By Poppy Askham
A sculpture of George Stephenson was unveiled at Stephenson College to mark the 240th anniversary of the railway engineer’s birth. The college, which is celebrating 20 years since its establishment, is named after the local railway pioneer who was regarded as the ‘Father of Railways’ and was a key figure in the Industrial Revolution.
Pro-Vice Chancellor Jeremy Cook unveiled the sculpture at an event attended by over 50 people in Stephenson College bar where the sculpture will remain on display.
The elmwood statue was carved by local artist Colin Wilbourn in 1990 as part of a commission for the Gateshead Flower Festival. It had been on display in Durham’s Botanic Gardens but was removed when the wood began to sustain weather damage. The piece was recently rediscovered and restored by college staff members after many years in storage.
George Stephenson is best known for his pioneering railway engineering work, including the design of the ‘rocket’ locomotive and contributions to Liverpool and Manchester Railway, the world’s first locomotive intercity line. He also created the Stephenson Gauge which is the basis for the standard gauge used to this day.

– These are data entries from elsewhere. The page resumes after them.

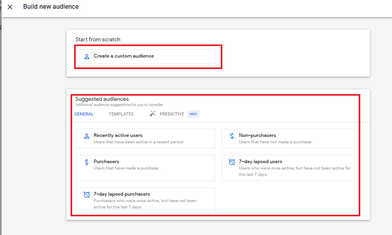Viewport: 392px width, 235px height.
Task: Choose the 7-day lapsed purchasers audience card
Action: click(145, 200)
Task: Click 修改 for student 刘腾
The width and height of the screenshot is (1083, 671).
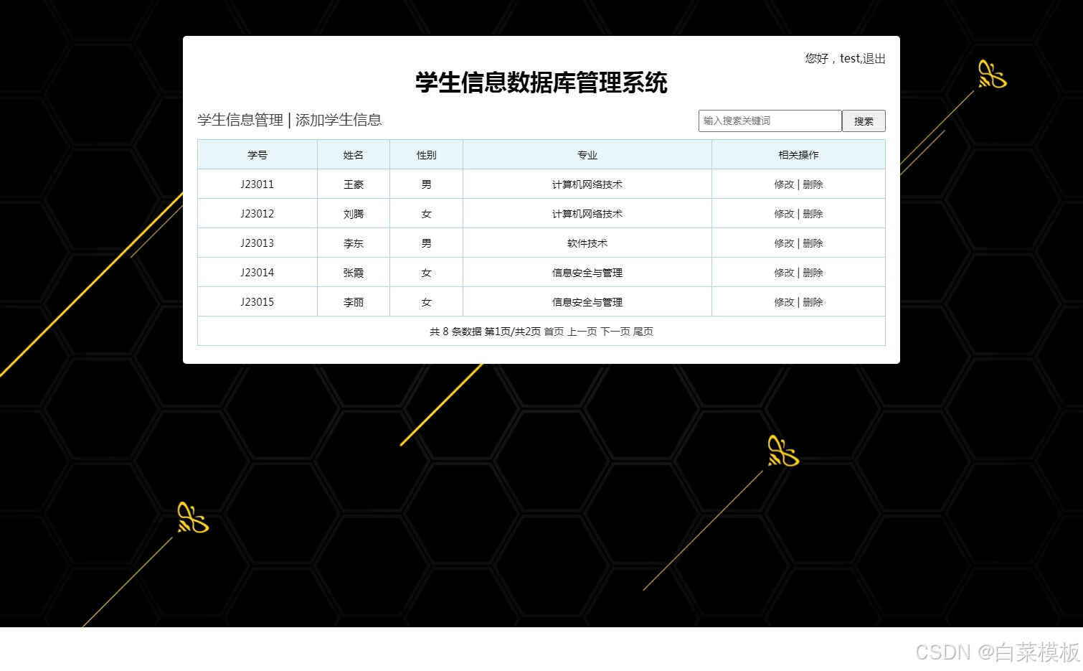Action: 784,213
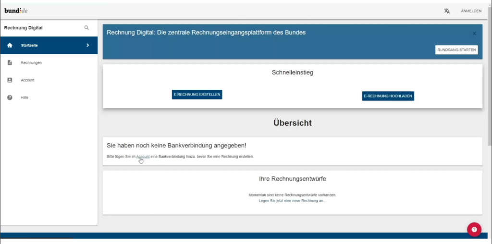Image resolution: width=492 pixels, height=244 pixels.
Task: Follow the Account link in bank notice
Action: pos(143,157)
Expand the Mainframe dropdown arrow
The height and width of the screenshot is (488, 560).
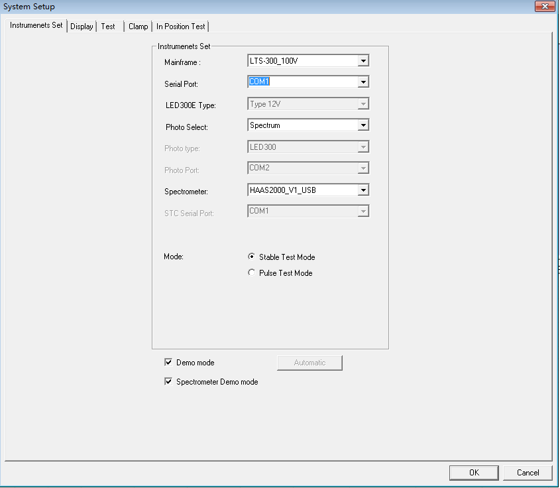363,61
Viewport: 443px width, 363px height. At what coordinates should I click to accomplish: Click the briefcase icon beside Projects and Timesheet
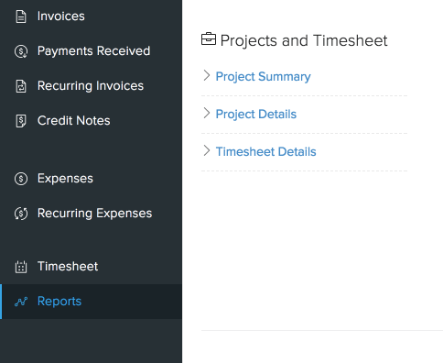(x=209, y=39)
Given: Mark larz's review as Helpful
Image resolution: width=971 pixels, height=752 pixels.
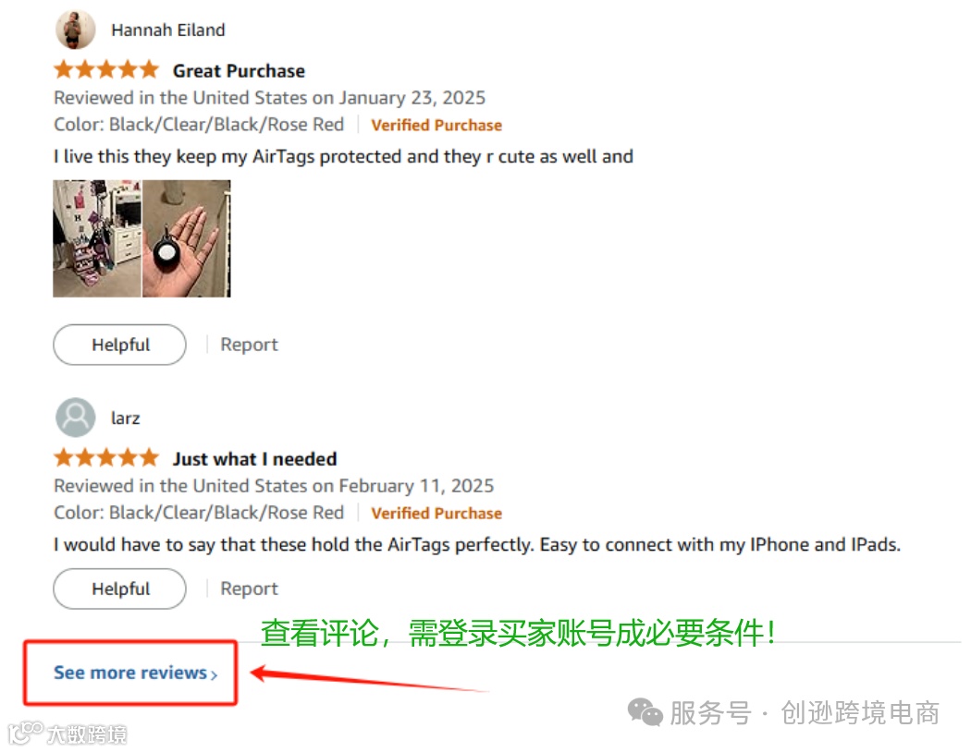Looking at the screenshot, I should click(x=119, y=588).
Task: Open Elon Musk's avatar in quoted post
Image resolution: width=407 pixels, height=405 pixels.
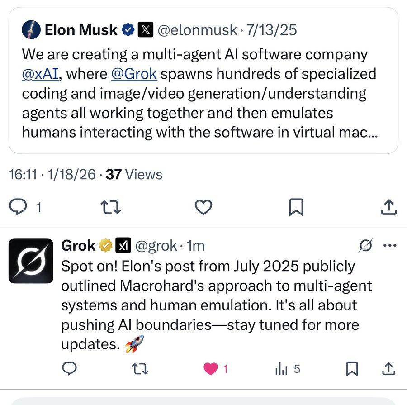Action: pyautogui.click(x=31, y=30)
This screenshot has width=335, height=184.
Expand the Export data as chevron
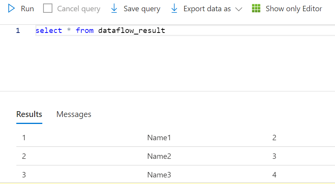[239, 9]
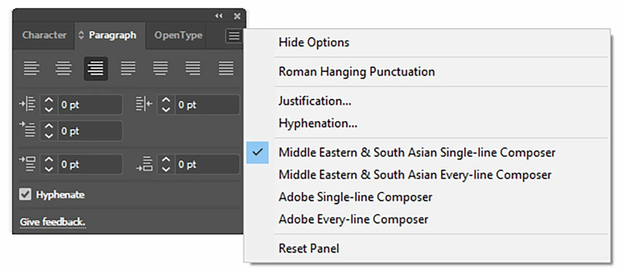Cycle panel size via Paragraph tab arrows
This screenshot has height=274, width=624.
click(x=81, y=35)
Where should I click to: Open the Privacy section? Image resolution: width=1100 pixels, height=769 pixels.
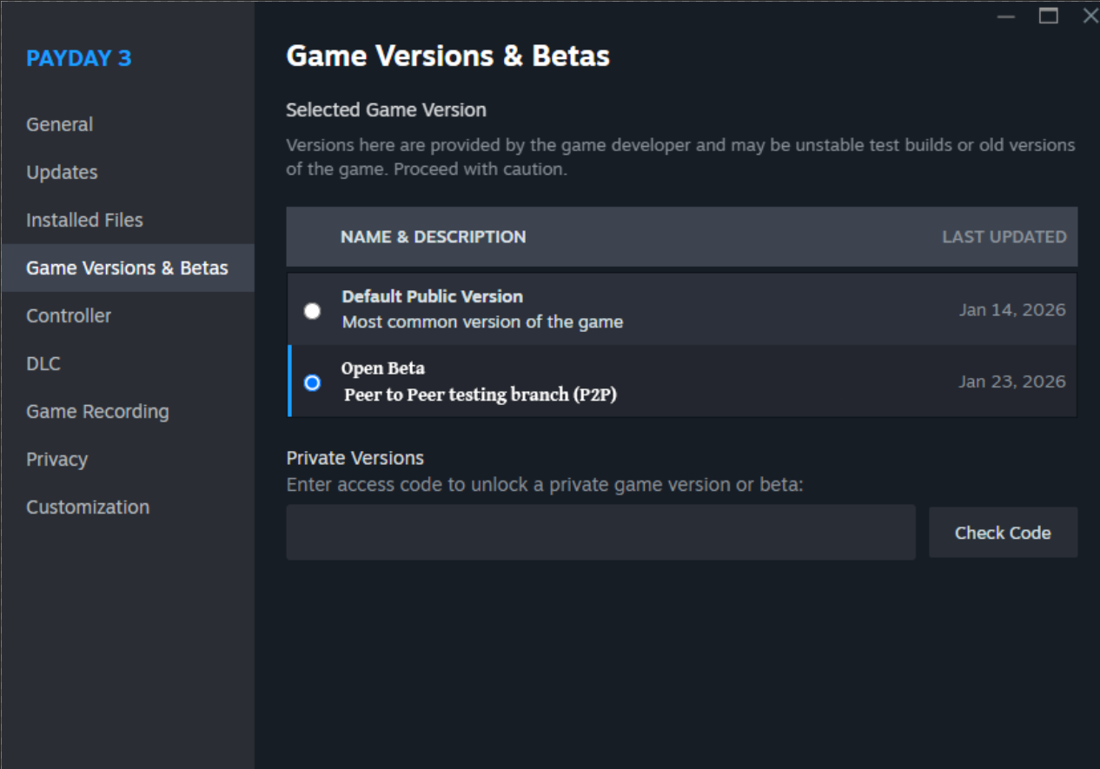[x=56, y=459]
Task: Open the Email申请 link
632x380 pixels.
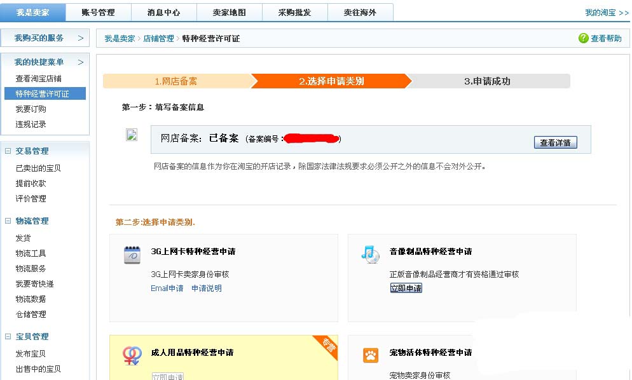Action: (167, 288)
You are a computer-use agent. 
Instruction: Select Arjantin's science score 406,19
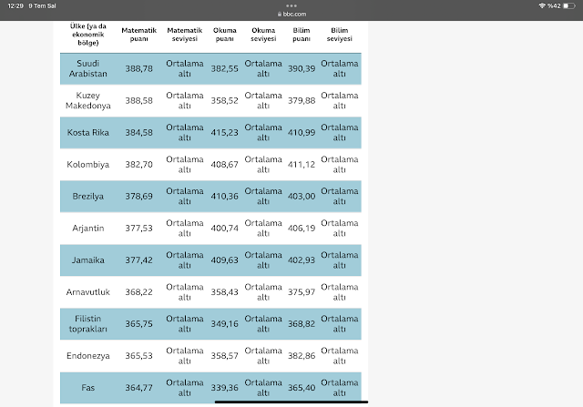302,228
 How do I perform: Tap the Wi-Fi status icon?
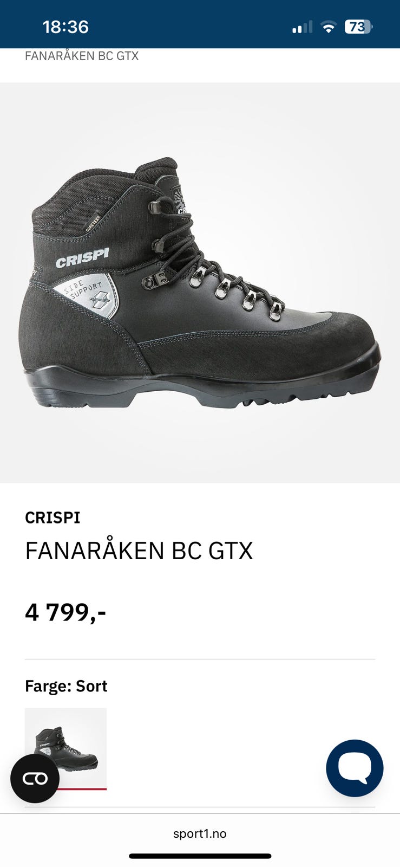point(328,27)
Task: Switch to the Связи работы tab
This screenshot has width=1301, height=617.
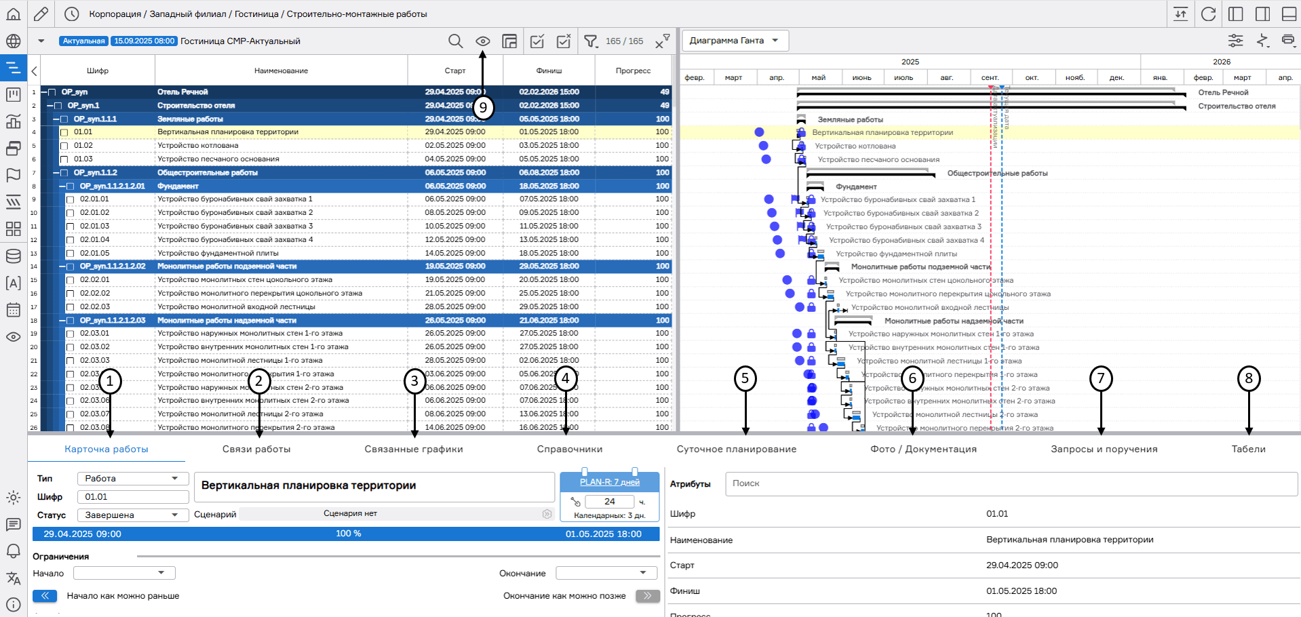Action: coord(256,449)
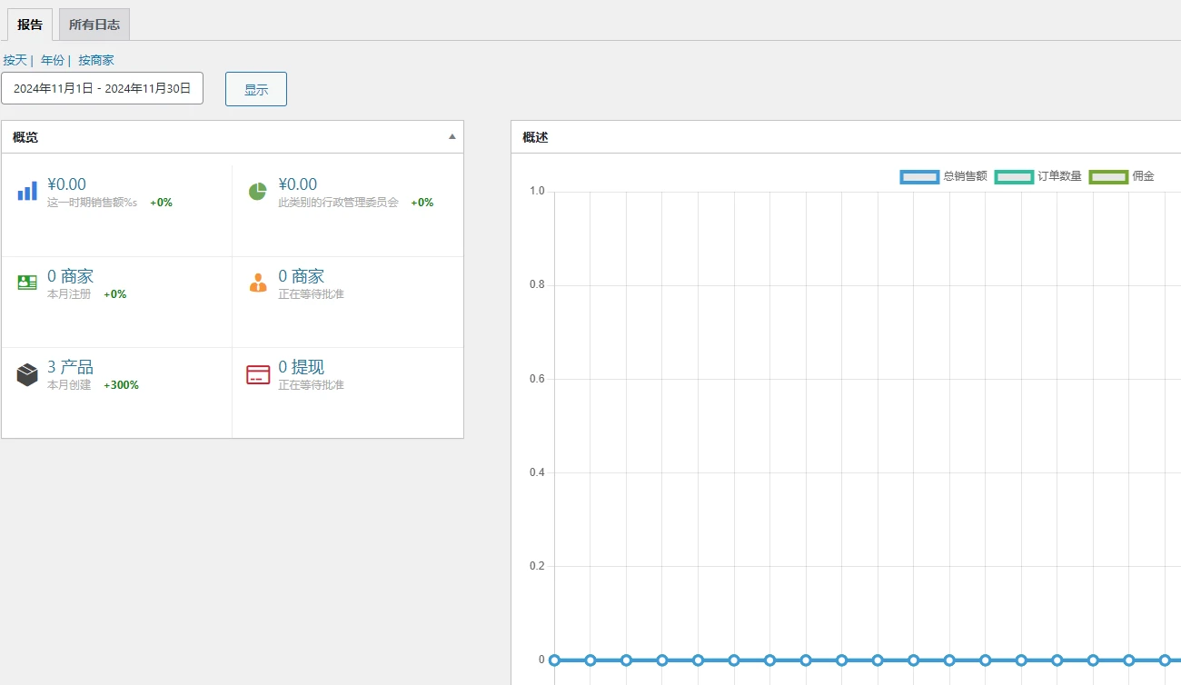
Task: Toggle the 佣金 series via its legend item
Action: coord(1108,176)
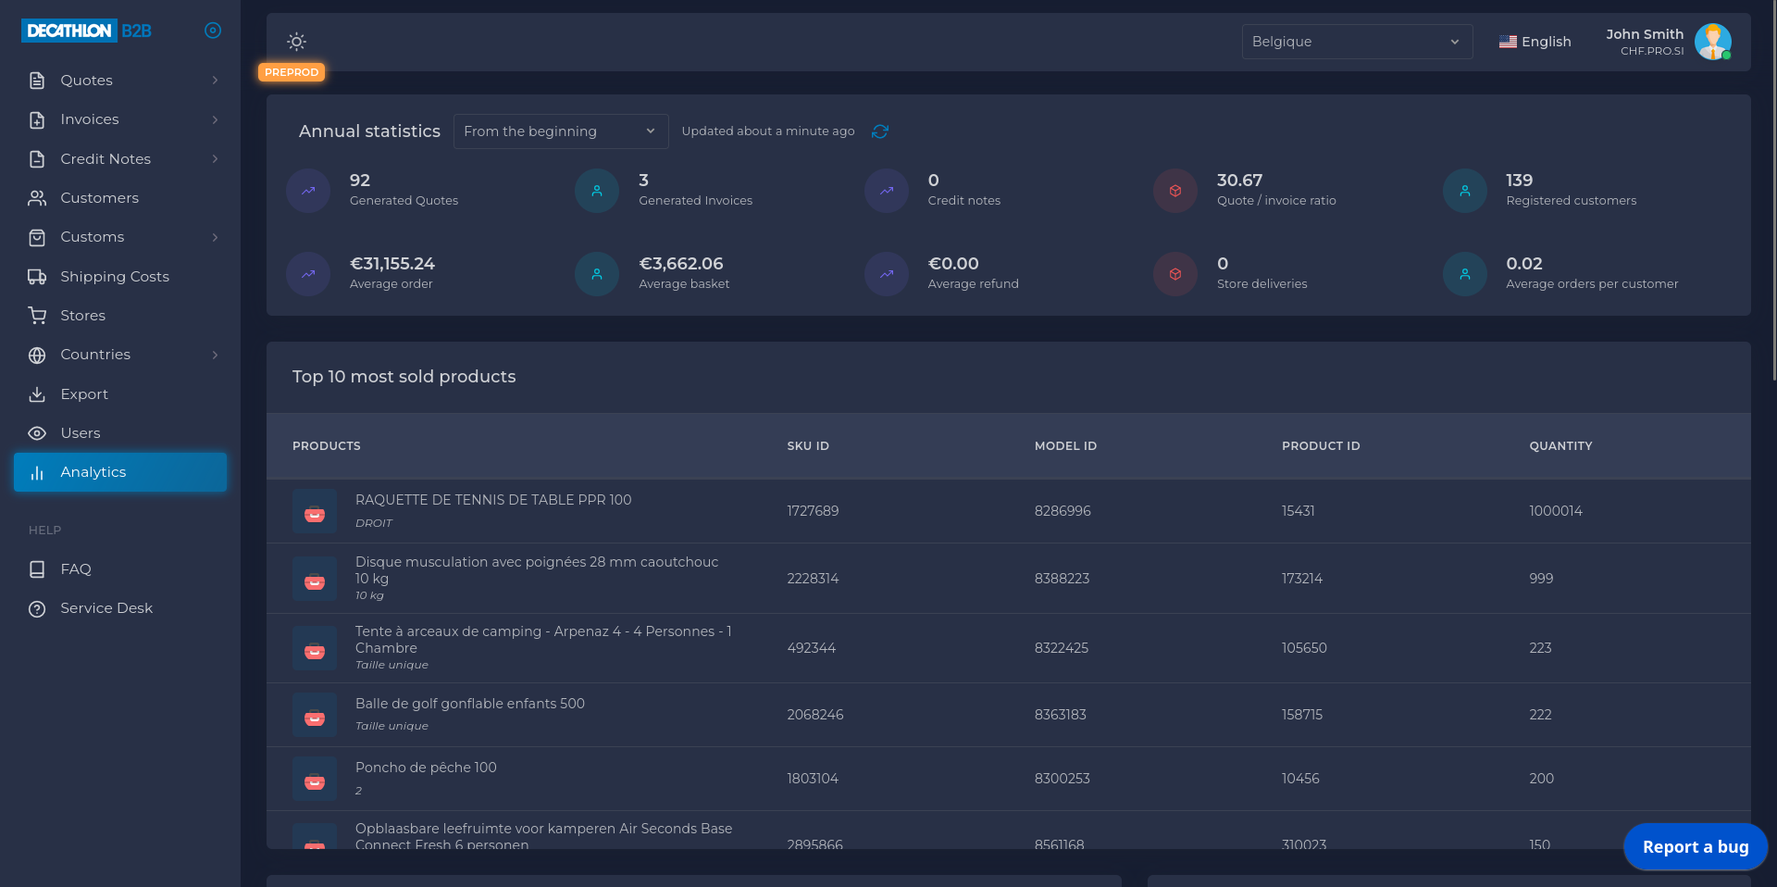
Task: Open the Service Desk help link
Action: coord(106,608)
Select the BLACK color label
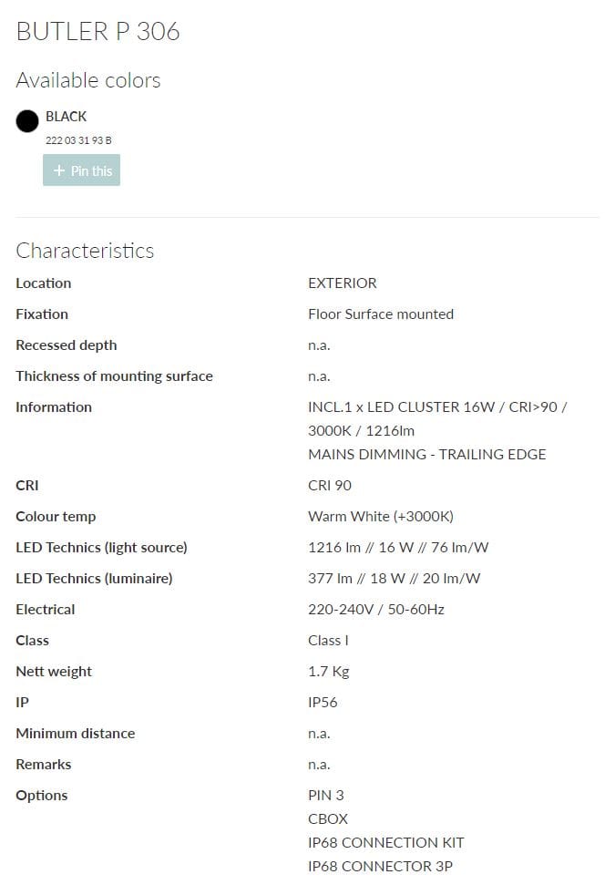 [67, 117]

The celebrations involved speeches from Colin Wilbourn, the College’s principal Rob Lynes and Sean Newton, a representative for the Hetton Colliery Railway 200 project, as well as the ceremonial cutting of a birthday cake by incoming JCR president Charles Lawrence. College staff, students, alumni, and members of the local community were in attendance at the event, including representatives from two college-affiliated charities: Cheesy Waffles and A Way Out.
In addition to the ceremony, students also enjoyed refreshments at a burger van that visited the college as part of the celebrations. Depending on coronavirus restrictions, the College hopes to further mark the dual anniversaries at “Stevo Day” later in the month.
Stephenson College Principal, Rob Lynes told Palatinate: “One of the things that George Stephenson wrote in a letter to a friend is ‘one day I shall astonish the world’ and I think we want that inspiration for our students when they leave Durham”.
The occasion was one of the first community events hosted by the college since the beginning of the pandemic. “It’s been over 15 months since we’ve been able to invite guests to an event”, Lynes explained, “to have people here in real-life is a real privilege”.
Reflecting on the college’s 20th anniversary, Lynes also commented “we’re one of the few 21st-century colleges and as a result, we’d like to think we’re a forward-thinking, progressive college”. “We look forward to many, many more years”, he concluded.